Objectif de l'exercice:
Veuillez recopier à l'identique, dans le passage ci-dessous sur les migrations féminines en Afrique de l'Ouest, tout ce qui va de « Quant aux destinations, elles » jusqu'à « golfe de Guinée. ».

Du côté des raisons de la migration, le regroupement familial reste le principal facteur de la mobilité féminine (39 %), mais ne doit pas masquer d’autres causes : la recherche de travail (30 %), les guerres civiles et crises sécuritaires (14 %) et les études (10 %).
Quant aux destinations, elles se situent à plus de 70 % dans la sous-région : la Côte d’Ivoire, le Niger et le Cameroun sont les principales destinations de proximité, grâce à la dispense de visa pour les ressortissants de la Cédéao, au coût limité de l’investissement en termes de transport et de proximité culturelle en matière de religion, de langues/dialectes ou de communautés/ethnies. Les 30 % restants se répartissent essentiellement sur des pays limitrophes à la zone de l’étude : Maroc et Algérie au Nord, Bénin et Togo sur le golfe de Guinée.
Des mobilités déjà connues des théories des migrations
Outre la recherche rationnelle et individuelle de gains économiques, les déterminants collectifs de la mobilité (crises économiques, climatiques et sécuritaires), le poids des facteurs socio-historiques (les espaces francophones issus du fait colonial), l’importance du regroupement familial, l’étude évoque aussi des formes de mobilités féminines marquantes dans l’espace ouest-africain : le phénomène des « Petites bonnes » en Afrique et la migration prostitutionnelle initialisée par les migrantes en provenance du Ghana, du Nigéria, et du Togo, ainsi que des entrées en prostitution comme réponse à un échec personnel ou professionnel dans le pays d’arrivée.

Contenu des données:
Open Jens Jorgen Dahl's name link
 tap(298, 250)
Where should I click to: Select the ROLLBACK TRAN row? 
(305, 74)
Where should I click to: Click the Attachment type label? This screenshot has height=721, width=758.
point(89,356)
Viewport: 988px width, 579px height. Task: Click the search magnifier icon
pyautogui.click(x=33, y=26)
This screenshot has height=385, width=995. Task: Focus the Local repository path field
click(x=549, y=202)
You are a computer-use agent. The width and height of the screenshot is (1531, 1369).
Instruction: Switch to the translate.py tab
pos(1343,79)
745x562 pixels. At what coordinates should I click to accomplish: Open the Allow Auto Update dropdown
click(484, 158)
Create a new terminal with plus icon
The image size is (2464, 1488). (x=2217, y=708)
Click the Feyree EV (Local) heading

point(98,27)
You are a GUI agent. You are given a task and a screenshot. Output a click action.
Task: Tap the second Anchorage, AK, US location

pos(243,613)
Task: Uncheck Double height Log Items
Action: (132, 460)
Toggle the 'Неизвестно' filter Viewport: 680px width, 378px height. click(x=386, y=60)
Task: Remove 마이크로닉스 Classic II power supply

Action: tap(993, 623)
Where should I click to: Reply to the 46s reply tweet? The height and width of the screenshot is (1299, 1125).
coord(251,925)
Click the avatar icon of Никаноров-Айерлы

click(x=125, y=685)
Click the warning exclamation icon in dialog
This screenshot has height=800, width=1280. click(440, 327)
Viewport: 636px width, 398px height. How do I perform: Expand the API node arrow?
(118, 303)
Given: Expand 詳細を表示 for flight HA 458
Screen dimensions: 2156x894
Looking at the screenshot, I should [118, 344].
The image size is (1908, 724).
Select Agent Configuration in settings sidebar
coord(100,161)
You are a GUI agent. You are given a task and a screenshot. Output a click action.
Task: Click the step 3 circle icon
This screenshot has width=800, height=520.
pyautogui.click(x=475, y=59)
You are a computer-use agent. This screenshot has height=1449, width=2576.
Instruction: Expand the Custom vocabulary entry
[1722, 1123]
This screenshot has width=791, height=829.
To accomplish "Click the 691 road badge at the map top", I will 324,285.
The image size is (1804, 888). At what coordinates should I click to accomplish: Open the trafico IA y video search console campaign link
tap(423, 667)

Exercice corrigé:
Quant aux destinations, elles se situent à plus de 70 % dans la sous-région : la Côte d’Ivoire, le Niger et le Cameroun sont les principales destinations de proximité, grâce à la dispense de visa pour les ressortissants de la Cédéao, au coût limité de l’investissement en termes de transport et de proximité culturelle en matière de religion, de langues/dialectes ou de communautés/ethnies. Les 30 % restants se répartissent essentiellement sur des pays limitrophes à la zone de l’étude : Maroc et Algérie au Nord, Bénin et Togo sur le golfe de Guinée.